Exercise directions =
Could you write out the whole listing exactly as it appears?

Information given =
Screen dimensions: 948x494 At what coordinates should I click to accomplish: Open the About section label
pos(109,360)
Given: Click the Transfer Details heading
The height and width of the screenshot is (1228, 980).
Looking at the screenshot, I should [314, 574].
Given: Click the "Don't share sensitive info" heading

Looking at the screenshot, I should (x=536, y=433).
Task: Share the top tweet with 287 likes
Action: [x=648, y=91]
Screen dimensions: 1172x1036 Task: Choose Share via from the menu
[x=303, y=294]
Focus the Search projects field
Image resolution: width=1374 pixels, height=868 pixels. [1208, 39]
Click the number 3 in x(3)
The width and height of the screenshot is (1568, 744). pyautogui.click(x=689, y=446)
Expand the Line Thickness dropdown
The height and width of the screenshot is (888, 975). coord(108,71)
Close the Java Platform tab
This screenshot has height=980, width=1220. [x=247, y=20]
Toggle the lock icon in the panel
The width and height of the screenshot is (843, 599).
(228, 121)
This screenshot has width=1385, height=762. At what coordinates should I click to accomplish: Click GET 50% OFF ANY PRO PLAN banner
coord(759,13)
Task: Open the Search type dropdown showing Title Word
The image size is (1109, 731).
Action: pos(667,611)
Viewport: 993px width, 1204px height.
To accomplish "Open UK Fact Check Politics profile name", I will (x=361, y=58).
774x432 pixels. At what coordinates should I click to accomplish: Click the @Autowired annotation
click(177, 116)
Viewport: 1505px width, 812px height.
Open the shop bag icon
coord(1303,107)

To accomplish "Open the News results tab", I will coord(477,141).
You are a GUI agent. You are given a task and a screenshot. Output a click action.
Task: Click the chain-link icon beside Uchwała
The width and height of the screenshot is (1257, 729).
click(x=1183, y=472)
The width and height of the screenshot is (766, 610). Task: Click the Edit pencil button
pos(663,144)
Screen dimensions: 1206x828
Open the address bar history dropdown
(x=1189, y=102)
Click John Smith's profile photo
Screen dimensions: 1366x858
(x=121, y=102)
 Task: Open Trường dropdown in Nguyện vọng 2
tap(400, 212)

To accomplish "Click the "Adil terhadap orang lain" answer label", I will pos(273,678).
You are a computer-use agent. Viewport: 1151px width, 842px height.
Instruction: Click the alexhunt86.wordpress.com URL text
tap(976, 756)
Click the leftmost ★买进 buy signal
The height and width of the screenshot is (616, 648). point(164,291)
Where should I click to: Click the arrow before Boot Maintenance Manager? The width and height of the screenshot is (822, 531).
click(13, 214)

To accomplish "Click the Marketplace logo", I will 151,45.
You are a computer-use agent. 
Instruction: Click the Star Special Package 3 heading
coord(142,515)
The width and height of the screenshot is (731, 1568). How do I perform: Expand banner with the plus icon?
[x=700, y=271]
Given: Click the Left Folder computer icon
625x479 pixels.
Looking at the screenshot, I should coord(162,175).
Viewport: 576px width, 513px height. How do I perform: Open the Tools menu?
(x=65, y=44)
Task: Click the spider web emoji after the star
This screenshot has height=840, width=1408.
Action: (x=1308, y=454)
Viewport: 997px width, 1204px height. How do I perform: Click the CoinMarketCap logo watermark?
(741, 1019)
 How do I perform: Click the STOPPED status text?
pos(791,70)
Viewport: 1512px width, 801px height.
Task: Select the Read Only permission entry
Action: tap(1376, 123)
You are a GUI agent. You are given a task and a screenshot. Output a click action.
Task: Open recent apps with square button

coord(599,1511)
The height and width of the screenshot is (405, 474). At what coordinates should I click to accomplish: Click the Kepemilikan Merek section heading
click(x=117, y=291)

Task result =
Screen dimensions: 948x494 At what coordinates should I click to accomplish: Open the About section label
pos(109,360)
Given: Click the Transfer Details heading
The height and width of the screenshot is (1228, 980).
Looking at the screenshot, I should [314, 574].
Given: Click the "Don't share sensitive info" heading

Looking at the screenshot, I should (x=536, y=433).
Task: Share the top tweet with 287 likes
Action: [x=648, y=91]
Screen dimensions: 1172x1036 Task: Choose Share via from the menu
[x=303, y=294]
Focus the Search projects field
Image resolution: width=1374 pixels, height=868 pixels. [1208, 39]
Click the number 3 in x(3)
The width and height of the screenshot is (1568, 744). pyautogui.click(x=689, y=446)
Expand the Line Thickness dropdown
The height and width of the screenshot is (888, 975). coord(108,71)
Close the Java Platform tab
This screenshot has height=980, width=1220. [x=247, y=20]
Toggle the lock icon in the panel
The width and height of the screenshot is (843, 599).
(228, 121)
This screenshot has width=1385, height=762. At what coordinates should I click to accomplish: Click GET 50% OFF ANY PRO PLAN banner
coord(759,13)
Task: Open the Search type dropdown showing Title Word
The image size is (1109, 731).
Action: pos(667,611)
Viewport: 993px width, 1204px height.
To accomplish "Open UK Fact Check Politics profile name", I will (x=361, y=58).
774x432 pixels. At what coordinates should I click to accomplish: Click the @Autowired annotation
click(177, 116)
Viewport: 1505px width, 812px height.
Open the shop bag icon
coord(1303,107)

To accomplish "Open the News results tab", I will coord(477,141).
You are a GUI agent. You are given a task and a screenshot. Output a click action.
Task: Click the chain-link icon beside Uchwała
The width and height of the screenshot is (1257, 729).
click(x=1183, y=472)
The width and height of the screenshot is (766, 610). Task: Click the Edit pencil button
pos(663,144)
Screen dimensions: 1206x828
Open the address bar history dropdown
(x=1189, y=102)
Click John Smith's profile photo
Screen dimensions: 1366x858
(x=121, y=102)
 Task: Open Trường dropdown in Nguyện vọng 2
tap(400, 212)

To accomplish "Click the "Adil terhadap orang lain" answer label", I will pos(273,678).
You are a computer-use agent. Viewport: 1151px width, 842px height.
Instruction: Click the alexhunt86.wordpress.com URL text
tap(976, 756)
Click the leftmost ★买进 buy signal
The height and width of the screenshot is (616, 648). point(164,291)
Where should I click to: Click the arrow before Boot Maintenance Manager? The width and height of the screenshot is (822, 531).
click(13, 214)

To accomplish "Click the Marketplace logo", I will 151,45.
You are a computer-use agent. 
Instruction: Click the Star Special Package 3 heading
coord(142,515)
The width and height of the screenshot is (731, 1568). How do I perform: Expand banner with the plus icon?
[x=700, y=271]
Given: Click the Left Folder computer icon
625x479 pixels.
Looking at the screenshot, I should coord(162,175).
Viewport: 576px width, 513px height. How do I perform: Open the Tools menu?
(x=65, y=44)
Task: Click the spider web emoji after the star
This screenshot has height=840, width=1408.
Action: (x=1308, y=454)
Viewport: 997px width, 1204px height. How do I perform: Click the CoinMarketCap logo watermark?
(741, 1019)
 How do I perform: Click the STOPPED status text?
pos(791,70)
Viewport: 1512px width, 801px height.
Task: Select the Read Only permission entry
Action: tap(1376, 123)
You are a GUI agent. You are given a task and a screenshot. Output a click action.
Task: Open recent apps with square button

coord(599,1511)
The height and width of the screenshot is (405, 474). At what coordinates should I click to accomplish: Click the Kepemilikan Merek section heading
click(x=117, y=291)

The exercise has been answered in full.